───── ENTRIES SHOWN ─────

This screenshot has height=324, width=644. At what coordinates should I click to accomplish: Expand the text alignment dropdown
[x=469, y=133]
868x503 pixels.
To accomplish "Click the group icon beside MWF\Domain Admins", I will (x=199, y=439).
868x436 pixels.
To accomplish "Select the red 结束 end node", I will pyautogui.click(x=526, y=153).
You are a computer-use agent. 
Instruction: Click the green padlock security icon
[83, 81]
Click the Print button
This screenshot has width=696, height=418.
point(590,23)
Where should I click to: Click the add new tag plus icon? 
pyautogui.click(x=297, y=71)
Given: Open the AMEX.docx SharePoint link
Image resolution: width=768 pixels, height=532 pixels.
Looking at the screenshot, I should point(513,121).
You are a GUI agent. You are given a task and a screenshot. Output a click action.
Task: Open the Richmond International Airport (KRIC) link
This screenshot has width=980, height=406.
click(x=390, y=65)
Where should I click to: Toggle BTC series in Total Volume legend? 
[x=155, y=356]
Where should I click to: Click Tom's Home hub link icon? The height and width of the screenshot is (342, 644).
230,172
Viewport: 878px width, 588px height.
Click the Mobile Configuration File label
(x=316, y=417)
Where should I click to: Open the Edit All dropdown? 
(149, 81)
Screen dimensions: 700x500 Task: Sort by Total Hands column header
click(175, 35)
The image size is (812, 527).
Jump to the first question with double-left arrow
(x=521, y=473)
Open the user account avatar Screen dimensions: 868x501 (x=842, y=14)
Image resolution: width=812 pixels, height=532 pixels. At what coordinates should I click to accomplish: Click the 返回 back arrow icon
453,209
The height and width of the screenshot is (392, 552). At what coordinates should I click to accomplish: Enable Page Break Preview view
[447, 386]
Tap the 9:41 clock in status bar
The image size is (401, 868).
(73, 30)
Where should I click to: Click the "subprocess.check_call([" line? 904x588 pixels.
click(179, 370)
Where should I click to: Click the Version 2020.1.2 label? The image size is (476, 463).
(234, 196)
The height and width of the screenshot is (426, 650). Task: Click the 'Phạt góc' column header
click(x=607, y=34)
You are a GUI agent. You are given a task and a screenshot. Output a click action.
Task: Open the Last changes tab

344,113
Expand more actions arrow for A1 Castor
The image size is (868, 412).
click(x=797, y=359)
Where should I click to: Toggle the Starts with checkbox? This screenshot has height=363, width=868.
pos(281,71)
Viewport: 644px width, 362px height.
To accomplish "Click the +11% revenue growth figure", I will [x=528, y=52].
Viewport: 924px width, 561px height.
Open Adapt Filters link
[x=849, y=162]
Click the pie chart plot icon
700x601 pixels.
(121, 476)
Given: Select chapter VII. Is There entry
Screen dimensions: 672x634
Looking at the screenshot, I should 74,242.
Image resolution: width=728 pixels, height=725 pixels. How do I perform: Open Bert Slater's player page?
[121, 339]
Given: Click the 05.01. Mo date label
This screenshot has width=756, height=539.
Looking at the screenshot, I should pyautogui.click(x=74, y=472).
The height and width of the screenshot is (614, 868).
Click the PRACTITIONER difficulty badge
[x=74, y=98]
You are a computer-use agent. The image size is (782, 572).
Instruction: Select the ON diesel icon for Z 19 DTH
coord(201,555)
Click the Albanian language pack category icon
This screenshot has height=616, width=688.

─────

• _WORK REQUIRED_: Lines of the material above that contain the string "computer" must be counted; respond with the total alone.

• _YOUR SOLUTION_: 2